This is the second Research Topic of a series. The first volume can be found
here.
The current COVID-19 pandemic poses urgent and prolonged threats to the health and well-being of the population worldwide. As we face the unprecedented level of uncertainty, doctors, patients, policy makers, and many more urgently need answers to questions that can help them make decisions and guide them to take the most appropriate course of action. The novel coronavirus behind the COVID-19 is new, but scientists have published a mountain of research findings on coronavirus in a broad context. What can we learn from the vast amount of studies in the coronavirus research landscape? How can we draw inspirations from collective knowledge as a whole?
The number of open datasets of the scholarly literature on coronavirus is rapidly increasing, notably including the
COVID-19 Open Research Dataset (CORD-19) from the Allen Institute for AI and its partner institutions, the COVID-19 Datasets of scholarly works and patents released by
The Lens, and an increasing number of openly accessible Special Collections of
Cochrane Reviews.

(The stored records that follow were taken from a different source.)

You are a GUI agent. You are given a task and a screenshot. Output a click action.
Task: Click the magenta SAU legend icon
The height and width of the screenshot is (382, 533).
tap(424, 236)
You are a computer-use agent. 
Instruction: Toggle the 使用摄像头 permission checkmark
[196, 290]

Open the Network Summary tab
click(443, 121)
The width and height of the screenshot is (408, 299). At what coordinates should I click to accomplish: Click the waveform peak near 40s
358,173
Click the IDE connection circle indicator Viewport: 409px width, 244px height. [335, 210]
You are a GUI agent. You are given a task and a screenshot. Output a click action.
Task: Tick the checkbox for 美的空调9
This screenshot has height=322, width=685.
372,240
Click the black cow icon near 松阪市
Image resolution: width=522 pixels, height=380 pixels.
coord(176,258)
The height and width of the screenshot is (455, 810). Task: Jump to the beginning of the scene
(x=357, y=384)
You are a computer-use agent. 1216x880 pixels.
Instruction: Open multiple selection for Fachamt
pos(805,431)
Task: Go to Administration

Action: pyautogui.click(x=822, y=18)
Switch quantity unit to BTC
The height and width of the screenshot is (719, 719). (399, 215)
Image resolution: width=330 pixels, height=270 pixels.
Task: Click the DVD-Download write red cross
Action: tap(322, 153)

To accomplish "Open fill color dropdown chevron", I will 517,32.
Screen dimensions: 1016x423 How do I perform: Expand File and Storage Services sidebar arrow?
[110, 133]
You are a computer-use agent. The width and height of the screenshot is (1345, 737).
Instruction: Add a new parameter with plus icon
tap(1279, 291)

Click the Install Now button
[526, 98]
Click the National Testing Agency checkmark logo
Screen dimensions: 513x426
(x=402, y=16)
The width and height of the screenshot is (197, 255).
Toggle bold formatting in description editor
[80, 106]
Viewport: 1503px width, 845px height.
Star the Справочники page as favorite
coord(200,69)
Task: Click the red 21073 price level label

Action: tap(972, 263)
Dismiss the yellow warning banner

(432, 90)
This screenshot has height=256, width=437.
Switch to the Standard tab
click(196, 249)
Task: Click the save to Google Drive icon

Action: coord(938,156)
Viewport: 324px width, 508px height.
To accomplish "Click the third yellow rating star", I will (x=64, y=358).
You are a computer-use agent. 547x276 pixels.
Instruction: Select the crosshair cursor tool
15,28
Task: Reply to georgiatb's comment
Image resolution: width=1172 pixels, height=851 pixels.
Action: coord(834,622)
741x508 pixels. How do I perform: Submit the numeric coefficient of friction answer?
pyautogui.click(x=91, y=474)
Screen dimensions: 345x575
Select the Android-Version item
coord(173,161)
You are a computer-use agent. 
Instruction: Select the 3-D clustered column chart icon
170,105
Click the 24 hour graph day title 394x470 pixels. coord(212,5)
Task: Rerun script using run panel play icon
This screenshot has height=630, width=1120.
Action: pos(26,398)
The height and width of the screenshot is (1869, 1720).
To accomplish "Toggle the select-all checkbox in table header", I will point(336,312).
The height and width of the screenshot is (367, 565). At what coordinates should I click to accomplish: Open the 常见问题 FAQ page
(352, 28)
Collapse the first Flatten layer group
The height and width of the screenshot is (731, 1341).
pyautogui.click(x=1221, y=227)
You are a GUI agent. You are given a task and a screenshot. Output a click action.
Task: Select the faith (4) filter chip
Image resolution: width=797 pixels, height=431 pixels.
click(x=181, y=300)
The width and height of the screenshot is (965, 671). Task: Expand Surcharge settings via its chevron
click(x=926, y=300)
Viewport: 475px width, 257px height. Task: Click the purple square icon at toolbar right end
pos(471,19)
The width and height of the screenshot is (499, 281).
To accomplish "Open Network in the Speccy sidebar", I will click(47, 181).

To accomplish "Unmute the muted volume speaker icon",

The increasingly accessible scholarly literature needs to be digested, systematically reviewed, and translated into actionable answers. Furthermore, it is important for findings and insights derived from the study of these newly available scholarly works to reach everyone who can benefit from it.
The purpose of the Research Topic on Coronavirus Research Landscape is to provide a forum and a gateway to make the collective knowledge more accessible, timely and effective. We will welcome contributions that can shed lights on our understanding of the COVID-19 disease and research in a broader context of coronavirus. Welcome contributions to the Research Topic include, but are not limited to:
• new resources of scholarly datasets on the topic
• novel utilities and enabling tools that may make these datasets more accessible and understandable
• systems and tools for analyzing available scholarly literature datasets
• applications of text mining and literature-based discovery techniques to the study of the relevant scholarly literature
• applications of machine learning and AI techniques to the study of the relevant scholarly literature
• meta-analyses, systematic reviews, and scientometric reviews of the landscape of the scholarly works, patents, clinical trials, grants, and other integral parts of scientific inquiries.
Our aim, in the long run, is to establish a sustainable platform for researchers to share resources and results of studies that utilize these resources.